• _EXERCISE_: The required result is the number of lines below that hold the word "link", stated without anything else.

+++ MATERIAL SUPPLIED

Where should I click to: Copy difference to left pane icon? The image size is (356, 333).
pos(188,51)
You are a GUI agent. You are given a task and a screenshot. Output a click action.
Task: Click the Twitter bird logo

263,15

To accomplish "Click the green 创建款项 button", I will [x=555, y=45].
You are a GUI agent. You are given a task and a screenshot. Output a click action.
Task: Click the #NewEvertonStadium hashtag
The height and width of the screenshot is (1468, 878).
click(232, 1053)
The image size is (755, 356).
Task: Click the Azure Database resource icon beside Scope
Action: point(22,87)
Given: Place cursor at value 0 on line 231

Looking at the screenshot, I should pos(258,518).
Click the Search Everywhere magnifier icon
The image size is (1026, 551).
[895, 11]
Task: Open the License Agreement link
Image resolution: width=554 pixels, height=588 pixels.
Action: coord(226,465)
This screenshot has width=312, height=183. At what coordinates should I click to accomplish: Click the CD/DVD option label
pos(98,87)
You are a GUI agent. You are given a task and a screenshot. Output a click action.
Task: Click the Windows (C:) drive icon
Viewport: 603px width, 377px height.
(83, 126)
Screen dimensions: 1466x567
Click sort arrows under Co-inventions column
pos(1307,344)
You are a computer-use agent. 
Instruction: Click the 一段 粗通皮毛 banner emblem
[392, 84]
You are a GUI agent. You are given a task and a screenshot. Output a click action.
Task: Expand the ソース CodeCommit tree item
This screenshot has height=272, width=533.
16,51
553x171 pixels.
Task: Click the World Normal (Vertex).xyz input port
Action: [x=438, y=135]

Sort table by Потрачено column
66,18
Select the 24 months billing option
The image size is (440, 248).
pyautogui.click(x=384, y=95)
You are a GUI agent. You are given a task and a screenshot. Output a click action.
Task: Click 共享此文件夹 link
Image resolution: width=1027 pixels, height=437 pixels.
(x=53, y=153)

++++++

• _SOLUTION TO THIS PROBLEM_: 2